I - Les incapacités pénales :
Le code de l’action sociale et des familles
(art. L.227-7) dispose que « Nul ne peut exercer des fonctions, à
quelque titre que ce soit, en vue de l’accueil de mineurs en centre de
vacances, de loisirs sans hébergement ou de placement de vacances ou
exploiter des locaux les accueillant s’il a fait l’objet d’une
condamnation définitive (c’est-à-dire d’une condamnation
qui n’a pas été frappée d’appel ou qui a été
confirmée en appel ou en cassation) pour crime ou à une peine
d’emprisonnement pour certains délits ».
Les personnes en exercice, quelles que soient leurs
fonctions au sein de l’accueil, qui ont fait l’objet de telles condamnations
doivent cesser leur activité dans un délai de deux mois à
compter de la date à laquelle la décision de justice est devenue
définitive.
Afin d’assurer un contrôle en amont du
respect de cette disposition, il incombe au déclarant de s’assurer
que personnes auxquelles il fait appel pour diriger l’accueil ou concourir
à son fonctionnement ne sont pas frappées d’une incapacité
pénale en leur demandant, avant le début de l’accueil de
prendre connaissance du contenu de l’extrait de casier judiciaire (bull.

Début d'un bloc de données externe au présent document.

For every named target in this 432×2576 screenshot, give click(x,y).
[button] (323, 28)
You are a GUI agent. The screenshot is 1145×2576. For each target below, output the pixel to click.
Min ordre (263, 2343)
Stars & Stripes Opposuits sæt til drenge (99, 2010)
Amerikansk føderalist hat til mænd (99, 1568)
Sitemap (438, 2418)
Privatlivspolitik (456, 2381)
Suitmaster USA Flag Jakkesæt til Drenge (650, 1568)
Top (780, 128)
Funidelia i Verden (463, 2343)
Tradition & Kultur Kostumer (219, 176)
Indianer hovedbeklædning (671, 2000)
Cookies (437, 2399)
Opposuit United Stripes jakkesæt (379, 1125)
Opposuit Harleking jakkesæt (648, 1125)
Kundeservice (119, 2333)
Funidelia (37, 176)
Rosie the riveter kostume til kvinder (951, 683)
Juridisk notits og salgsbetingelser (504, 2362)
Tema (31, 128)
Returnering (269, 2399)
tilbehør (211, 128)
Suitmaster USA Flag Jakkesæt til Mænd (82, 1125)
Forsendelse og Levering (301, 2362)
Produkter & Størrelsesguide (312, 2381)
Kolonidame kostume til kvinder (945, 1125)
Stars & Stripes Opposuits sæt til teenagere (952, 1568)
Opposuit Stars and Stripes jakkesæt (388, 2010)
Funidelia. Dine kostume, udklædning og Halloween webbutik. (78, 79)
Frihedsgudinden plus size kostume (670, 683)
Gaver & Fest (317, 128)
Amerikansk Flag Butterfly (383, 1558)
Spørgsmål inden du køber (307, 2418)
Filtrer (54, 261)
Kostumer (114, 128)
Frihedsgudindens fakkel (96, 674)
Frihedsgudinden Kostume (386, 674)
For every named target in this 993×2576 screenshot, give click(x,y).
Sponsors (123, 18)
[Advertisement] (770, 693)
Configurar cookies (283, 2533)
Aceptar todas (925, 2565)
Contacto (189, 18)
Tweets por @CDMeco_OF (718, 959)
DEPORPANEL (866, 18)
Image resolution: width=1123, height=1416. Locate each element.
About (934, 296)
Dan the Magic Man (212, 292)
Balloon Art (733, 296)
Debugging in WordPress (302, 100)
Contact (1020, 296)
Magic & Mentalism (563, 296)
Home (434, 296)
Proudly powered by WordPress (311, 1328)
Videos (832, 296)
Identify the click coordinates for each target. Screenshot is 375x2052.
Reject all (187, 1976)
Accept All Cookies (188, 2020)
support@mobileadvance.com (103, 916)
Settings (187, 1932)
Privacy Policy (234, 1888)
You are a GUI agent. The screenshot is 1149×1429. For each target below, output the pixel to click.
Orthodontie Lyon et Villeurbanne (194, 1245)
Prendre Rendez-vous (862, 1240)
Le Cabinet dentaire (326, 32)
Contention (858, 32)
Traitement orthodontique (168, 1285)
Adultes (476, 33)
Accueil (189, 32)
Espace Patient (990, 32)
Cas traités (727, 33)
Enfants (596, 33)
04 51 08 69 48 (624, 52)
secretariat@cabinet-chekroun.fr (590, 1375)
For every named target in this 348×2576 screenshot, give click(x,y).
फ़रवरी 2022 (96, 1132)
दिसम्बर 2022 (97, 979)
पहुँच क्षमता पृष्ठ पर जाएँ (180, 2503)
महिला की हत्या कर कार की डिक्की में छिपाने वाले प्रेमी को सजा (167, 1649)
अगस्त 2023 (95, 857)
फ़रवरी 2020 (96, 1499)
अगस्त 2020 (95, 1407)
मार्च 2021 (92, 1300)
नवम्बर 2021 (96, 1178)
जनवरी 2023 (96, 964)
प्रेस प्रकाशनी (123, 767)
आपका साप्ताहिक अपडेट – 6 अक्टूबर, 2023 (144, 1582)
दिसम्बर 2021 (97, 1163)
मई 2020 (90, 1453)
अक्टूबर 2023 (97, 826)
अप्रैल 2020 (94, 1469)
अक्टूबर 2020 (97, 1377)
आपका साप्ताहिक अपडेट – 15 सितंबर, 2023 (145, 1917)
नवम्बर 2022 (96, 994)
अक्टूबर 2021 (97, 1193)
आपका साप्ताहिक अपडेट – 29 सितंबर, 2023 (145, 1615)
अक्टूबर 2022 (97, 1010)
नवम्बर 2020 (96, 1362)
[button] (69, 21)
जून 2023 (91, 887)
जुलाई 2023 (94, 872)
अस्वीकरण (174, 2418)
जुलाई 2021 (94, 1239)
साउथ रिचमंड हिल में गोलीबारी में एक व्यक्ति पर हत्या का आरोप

n°3) les concernant (Cf. arrêté du 10 janvier 2003 relatif
à la déclaration mentionnée à l’article 2
du décret n°2002-883 du 3 mai 2002 relatif à la protection
des mineurs à l’occasion des vacances scolaires, des congés
professionnels et des loisirs).
A) Les délits concernés :
Ce sont d’une part :
- Certaines atteintes à l’intégrité physique ou psychique
de la personne :
Atteintes involontaires à l’intégrité de la personne
(art.222-19 à 222-21 du code pénal) ;
Agressions sexuelles (viol, autres agressions sexuelles, harcèlement
sexuel) (art.222-22 à 222- 33-1 du code pénal) ;
Trafic de stupéfiants (art. 222-34 à 222-43 du code pénal).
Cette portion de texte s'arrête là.